Whether he was killed by a secret FBI project or a lone, angry man with firearm training changes none of those facts.


That rules quote does not apply in the slightest. Perhaps I was glib about it, but I replied directly to the message at hand. He questioned the validity of studying a (massive) historical event (it “changes nothing”, much like studying a lot of history). You continue the exact same line of reasoning (“isn’t going to change modern sociopolitics very much”, though I find the use of “very much” an interesting use of words in this case). That there is nothing to gain. You make two assumptions a) that if there was a second gunman that they couldn’t possibly be put to justice and b) there is no historical value to knowing the truth or understanding the truth that would come to light had a potential third actor that was tied. For example say the Soviet Union somehow was toed (I’m not saying they are) there is an incredible value to knowing that it is fact. And if the FBI was involved? You thinking the FBI reputation is tarnished now is opinion, the effect could even have legal repercussions to people still alive and to regulating agencies. You don’t know , but if you have some “war game” about the impact I would love to see it. But the biggest of all is understanding the history of our country and world history. Historians don’t pretend that knowing more about the military maneuvers of Alexander will effect us today even though his battles have been studied to death. But when we contradict that denial of understanding some truth of our own history we are told, “doesn’t matter”, there’s no modern sociopolitical gain.

Your opinion on JFK as a president is moot. The fact he could not continue being president is what changed the world. LBJ succeeded him and the rest is “history”. It doesn’t need to play out in todays politics but as I said, why study history at all if the only point is to gain insight into how it effects us directly today??

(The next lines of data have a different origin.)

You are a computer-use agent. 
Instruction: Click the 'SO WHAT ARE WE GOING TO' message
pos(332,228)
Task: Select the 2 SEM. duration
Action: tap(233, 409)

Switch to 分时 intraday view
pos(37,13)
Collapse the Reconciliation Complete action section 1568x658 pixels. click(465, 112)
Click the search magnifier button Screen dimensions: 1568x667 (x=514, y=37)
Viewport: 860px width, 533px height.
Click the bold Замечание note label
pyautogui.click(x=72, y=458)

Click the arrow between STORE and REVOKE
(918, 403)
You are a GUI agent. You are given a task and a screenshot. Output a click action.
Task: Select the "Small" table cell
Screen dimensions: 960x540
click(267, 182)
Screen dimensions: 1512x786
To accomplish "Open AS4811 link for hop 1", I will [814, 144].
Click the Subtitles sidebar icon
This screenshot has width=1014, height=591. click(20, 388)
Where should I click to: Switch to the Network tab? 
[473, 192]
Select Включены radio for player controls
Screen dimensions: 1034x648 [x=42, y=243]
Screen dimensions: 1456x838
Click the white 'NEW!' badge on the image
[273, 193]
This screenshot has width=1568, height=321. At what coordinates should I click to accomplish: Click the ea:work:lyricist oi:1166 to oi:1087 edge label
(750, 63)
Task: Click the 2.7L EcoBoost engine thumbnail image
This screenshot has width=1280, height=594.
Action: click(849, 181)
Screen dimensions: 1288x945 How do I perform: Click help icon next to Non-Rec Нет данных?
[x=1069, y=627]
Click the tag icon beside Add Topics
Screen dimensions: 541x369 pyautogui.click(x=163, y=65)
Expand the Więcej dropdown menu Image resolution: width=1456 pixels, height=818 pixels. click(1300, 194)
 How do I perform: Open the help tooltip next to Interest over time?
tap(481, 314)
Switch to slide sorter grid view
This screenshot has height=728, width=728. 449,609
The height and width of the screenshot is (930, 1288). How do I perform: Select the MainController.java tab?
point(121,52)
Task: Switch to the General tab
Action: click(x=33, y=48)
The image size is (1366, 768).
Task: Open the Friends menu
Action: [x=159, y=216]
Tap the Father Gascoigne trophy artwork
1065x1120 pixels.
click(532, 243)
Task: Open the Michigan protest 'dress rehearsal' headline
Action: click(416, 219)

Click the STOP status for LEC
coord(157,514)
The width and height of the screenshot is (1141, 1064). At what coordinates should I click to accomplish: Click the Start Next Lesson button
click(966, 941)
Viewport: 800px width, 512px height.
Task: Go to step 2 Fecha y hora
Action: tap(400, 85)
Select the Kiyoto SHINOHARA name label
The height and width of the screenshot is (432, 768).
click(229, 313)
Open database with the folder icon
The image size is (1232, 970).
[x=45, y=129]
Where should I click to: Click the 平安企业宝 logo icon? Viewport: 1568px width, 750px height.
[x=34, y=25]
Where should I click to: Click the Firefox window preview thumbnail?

Oh, I misunderstood your previous position. Yes, "because it's there" is always a fine reason to climb a mountain.

I guess I'm just personally burnt out on this topic because I've been watching people bandy conspiracy theories back and forth my entire life, and the odds of this changing the understanding of the day's events in any meaningful way aren't larger than the other "revelations" I've seen in my time. I guess upon further reflection, I do have some concern that people will take the stuff too seriously and do something foolish.

To give an analogy, the Titanic disaster is extremely well understood, but the disproportionate obsession with it has recently led to people getting killed again. One could certainly argue that they were free people making free choices and I would agree. But similar obsession in the political spectrum seems to have a nasty tendency to end up with somebody showing up in a pizza parlor with a firearm demanding to see the basement that doesn't exist. So it makes me twitchy.


Just read "doesn't matter" as "I'm not very interested in history" to get a more clear picture of who you're talking to.

It's true that it doesn't have a huge impact on modern life but it matters a lot to anyone who is interested in having an accurate view of history.